Exercise requirements:
Find each line in the records below that contains the string "pixels" and copy it.

Data excerpts:
──────────

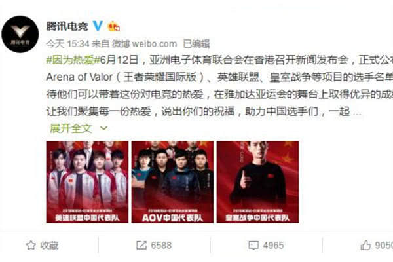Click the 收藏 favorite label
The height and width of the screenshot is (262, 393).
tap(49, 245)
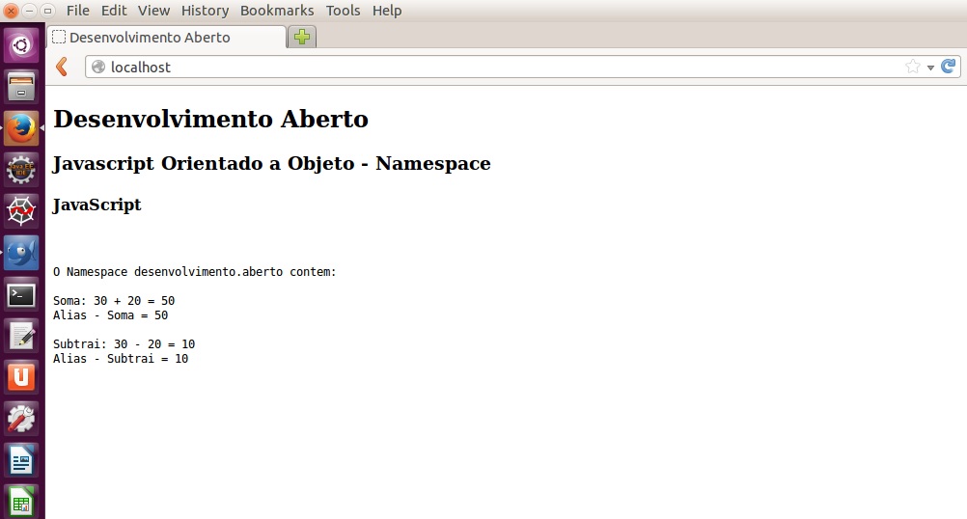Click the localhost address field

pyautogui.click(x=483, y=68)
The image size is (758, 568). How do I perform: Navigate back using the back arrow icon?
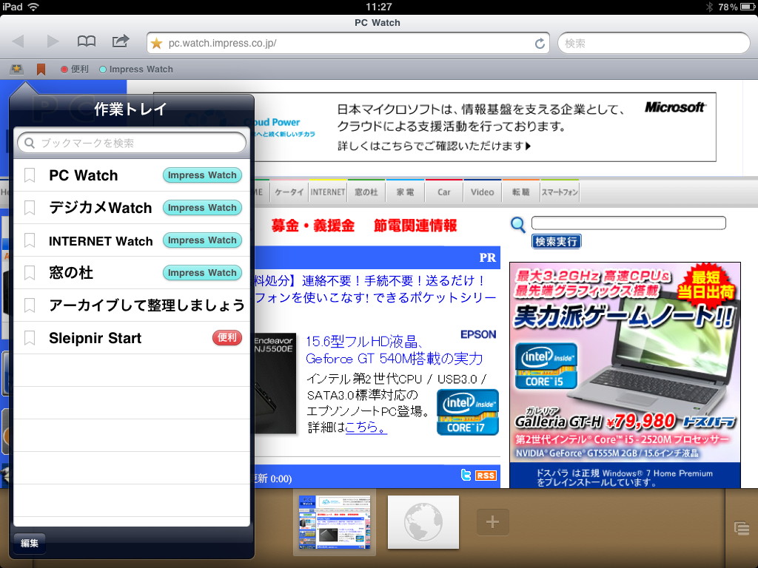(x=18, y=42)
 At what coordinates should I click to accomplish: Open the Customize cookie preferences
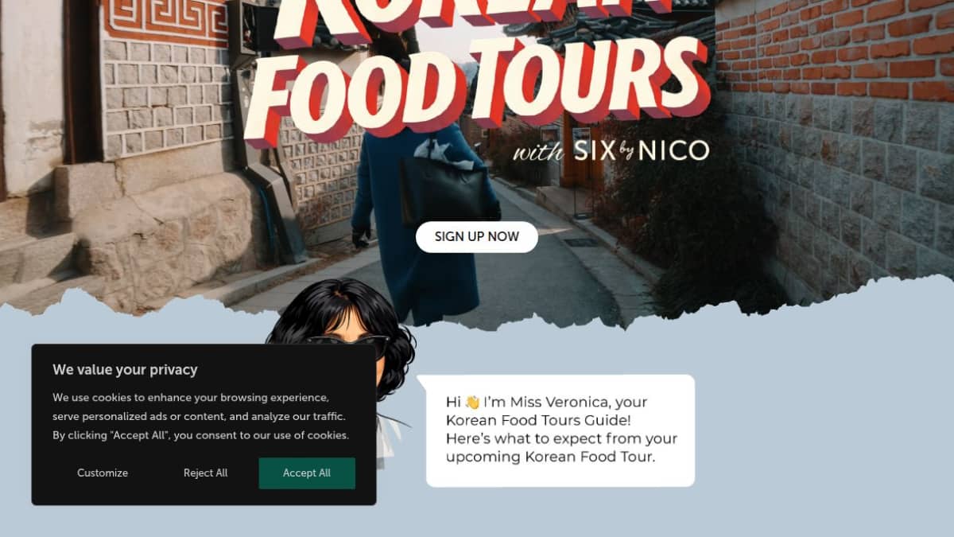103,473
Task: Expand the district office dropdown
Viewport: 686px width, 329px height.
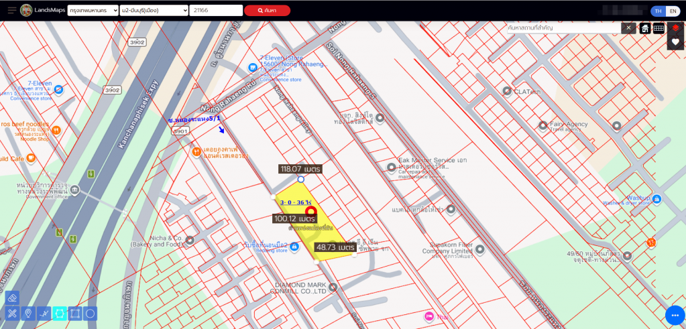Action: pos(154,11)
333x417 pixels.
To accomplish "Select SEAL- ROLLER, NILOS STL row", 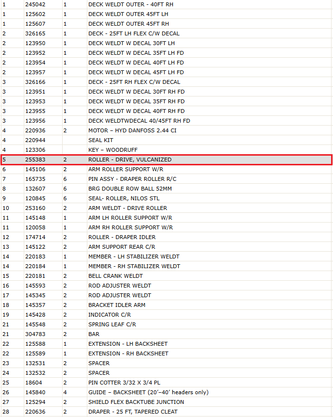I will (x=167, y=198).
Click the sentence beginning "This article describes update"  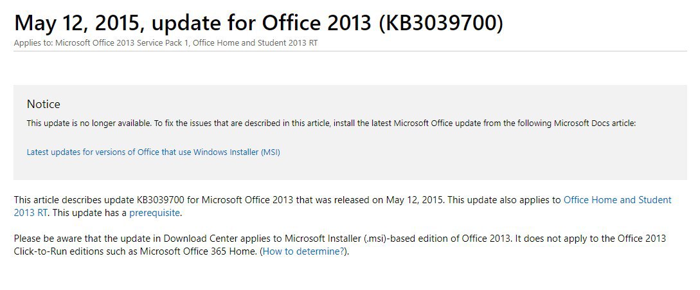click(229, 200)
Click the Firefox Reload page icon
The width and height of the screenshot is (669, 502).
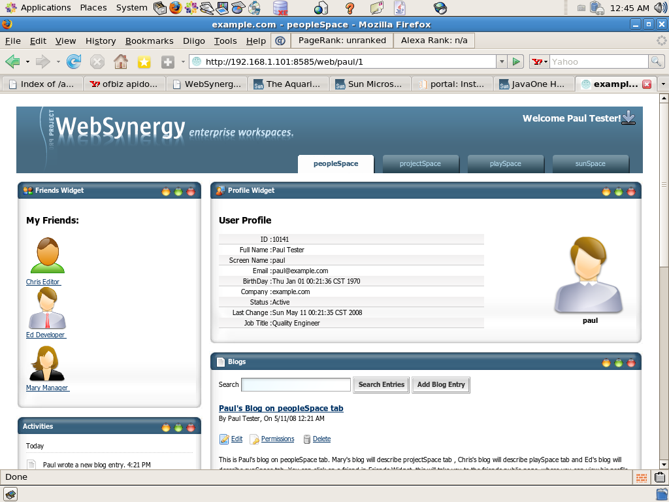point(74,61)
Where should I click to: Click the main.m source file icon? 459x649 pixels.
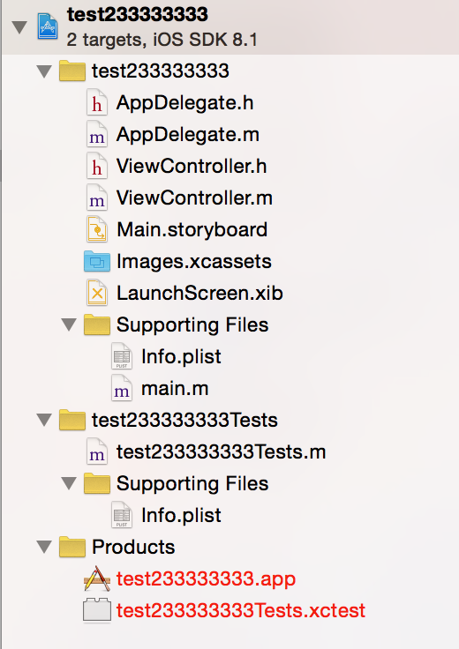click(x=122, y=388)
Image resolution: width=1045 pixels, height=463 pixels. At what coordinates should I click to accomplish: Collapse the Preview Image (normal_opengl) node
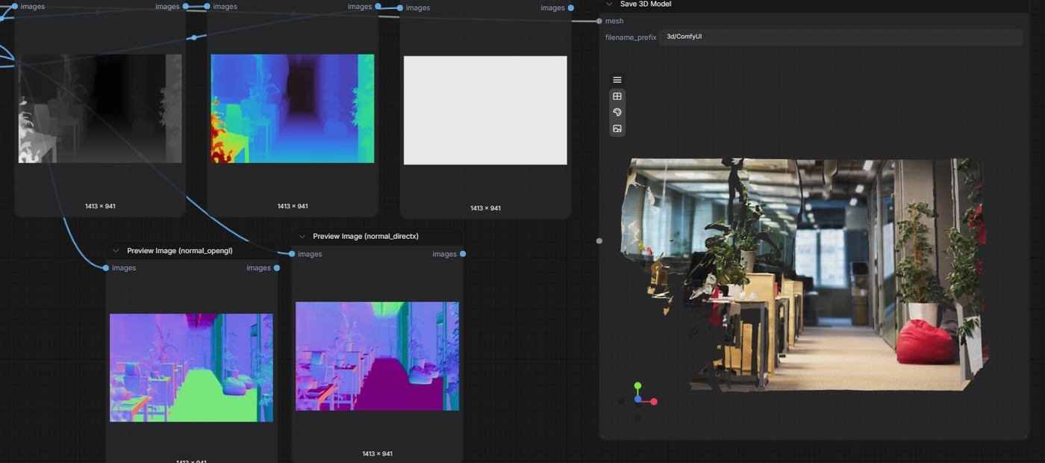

──────────

Reply to the exercise:
333x417 pixels.
Where should I click to: Click the main.m source file icon? 459x649 pixels.
Image resolution: width=1045 pixels, height=463 pixels. At what coordinates should I click to accomplish: Collapse the Preview Image (normal_opengl) node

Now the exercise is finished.